Search code examples
mysqlsql-order-bymysql-cluster

MySQL query results returned are semi-random / inconsistently ordered


I'm working with an ndb cluster setup that uses proxysql. There are 4 mysql servers, 4 data nodes, and 2 management nodes. The following happens when I access one of the mysql servers directly, so I think that I can safely rule out proxysql as the root cause, but beyond that I'm just lost.

Here's a table I set up to help illustrate my problem:

mysql> describe delain;
+----------+-------------+------+-----+---------+----------------+
| Field    | Type        | Null | Key | Default | Extra          |
+----------+-------------+------+-----+---------+----------------+
| album_id | tinyint(2)  | NO   | PRI | NULL    | auto_increment |
| album    | varchar(30) | YES  |     | NULL    |                |
+----------+-------------+------+-----+---------+----------------+
2 rows in set (0.00 sec)

It contains the following data; note that I specified an order by clause:

mysql> select * from delain order by album_id;
+----------+-------------------------+
| album_id | album                   |
+----------+-------------------------+
|        1 | Lucidity                |
|        2 | April Rain              |
|        3 | We Are the Others       |
|        4 | The Human Contradiction |
|        5 | Moonbathers             |
+----------+-------------------------+
5 rows in set (0.00 sec)

If I don't specify an order clause, the results returned are seemingly random, such as this:

mysql> select * from delain;
+----------+-------------------------+
| album_id | album                   |
+----------+-------------------------+
|        3 | We Are the Others       |
|        5 | Moonbathers             |
|        1 | Lucidity                |
|        2 | April Rain              |
|        4 | The Human Contradiction |
+----------+-------------------------+
5 rows in set (0.00 sec)

When I repeat the query (sans order clause) I get a different ordering pretty much every time. It doesn't seem to be truly random, but there sure as heck isn't any sort of discernible pattern to me.

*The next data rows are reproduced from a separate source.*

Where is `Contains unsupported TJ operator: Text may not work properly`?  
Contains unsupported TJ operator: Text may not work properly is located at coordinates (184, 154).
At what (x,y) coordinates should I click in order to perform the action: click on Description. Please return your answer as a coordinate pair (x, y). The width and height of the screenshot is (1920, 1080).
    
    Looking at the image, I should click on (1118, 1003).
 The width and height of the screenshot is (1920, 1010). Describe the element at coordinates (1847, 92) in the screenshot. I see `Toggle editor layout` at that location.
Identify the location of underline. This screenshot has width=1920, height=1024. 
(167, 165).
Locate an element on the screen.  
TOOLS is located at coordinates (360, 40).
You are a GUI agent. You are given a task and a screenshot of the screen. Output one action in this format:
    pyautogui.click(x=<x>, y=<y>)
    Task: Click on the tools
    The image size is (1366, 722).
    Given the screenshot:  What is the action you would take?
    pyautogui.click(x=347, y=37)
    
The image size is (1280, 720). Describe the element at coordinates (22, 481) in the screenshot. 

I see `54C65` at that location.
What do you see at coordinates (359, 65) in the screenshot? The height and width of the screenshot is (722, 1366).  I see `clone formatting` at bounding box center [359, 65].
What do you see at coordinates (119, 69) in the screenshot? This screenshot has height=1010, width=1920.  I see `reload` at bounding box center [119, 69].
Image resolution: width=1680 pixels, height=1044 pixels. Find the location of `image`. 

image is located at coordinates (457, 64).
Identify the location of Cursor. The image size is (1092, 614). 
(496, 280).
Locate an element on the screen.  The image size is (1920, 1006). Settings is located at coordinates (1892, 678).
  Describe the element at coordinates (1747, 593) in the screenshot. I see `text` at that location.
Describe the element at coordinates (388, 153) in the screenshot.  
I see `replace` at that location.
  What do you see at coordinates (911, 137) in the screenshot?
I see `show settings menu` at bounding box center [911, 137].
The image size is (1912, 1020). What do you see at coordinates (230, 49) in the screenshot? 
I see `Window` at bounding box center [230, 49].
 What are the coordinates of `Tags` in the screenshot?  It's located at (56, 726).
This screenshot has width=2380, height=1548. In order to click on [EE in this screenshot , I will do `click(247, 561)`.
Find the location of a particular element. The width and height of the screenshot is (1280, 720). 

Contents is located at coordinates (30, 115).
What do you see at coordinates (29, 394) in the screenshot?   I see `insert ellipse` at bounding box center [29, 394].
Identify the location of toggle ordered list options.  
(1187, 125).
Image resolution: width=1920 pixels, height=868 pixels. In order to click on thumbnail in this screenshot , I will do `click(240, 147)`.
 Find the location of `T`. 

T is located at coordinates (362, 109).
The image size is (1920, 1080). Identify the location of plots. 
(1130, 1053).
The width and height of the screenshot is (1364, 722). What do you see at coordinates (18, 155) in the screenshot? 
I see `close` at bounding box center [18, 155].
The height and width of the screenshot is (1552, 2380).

Why is this happening? My experience with mysql has always been that the default ordering is essentially according to the primary key, but this is also the first time I've used an ndb cluster in particular; I don't know if there's a difference there, or if there's a setting inside a config file that got missed or what. Any help is greatly appreciated!


Solution

  • This is standard SQL behavior.

    https://mariadb.com/kb/en/library/sql-99/order-by-clause/ says in part:

    An ORDER BY clause may optionally appear after a query expression: it specifies the order rows should have when returned from that query (if you omit the clause, your DBMS will return the rows in some random order).

    (emphasis mine)

    It'd be more accurate to say it will return the rows in some arbitrary order, instead of random order. Random implies that the order will change from one execution to the next.

    • In the case of InnoDB, the order tends to be the index order in which the rows were accessed. The index it reads is not necessarily the primary key. So the order is unchanging and somewhat predictable if you know something about the internals. But it's not random.

    • In the case of MyISAM, the order tends to be the order the rows are stored in the table, which can vary depending on the order the rows were inserted, and also depending on where there was space in the file at the time of insertion, after row deletions.

    • In the case of NDB, I don't know as much about its internals, so I can't describe its rule for "default" order, but it's still true that without an explicit ORDER BY, the storage engine is allowed to return rows in whatever order it wants to.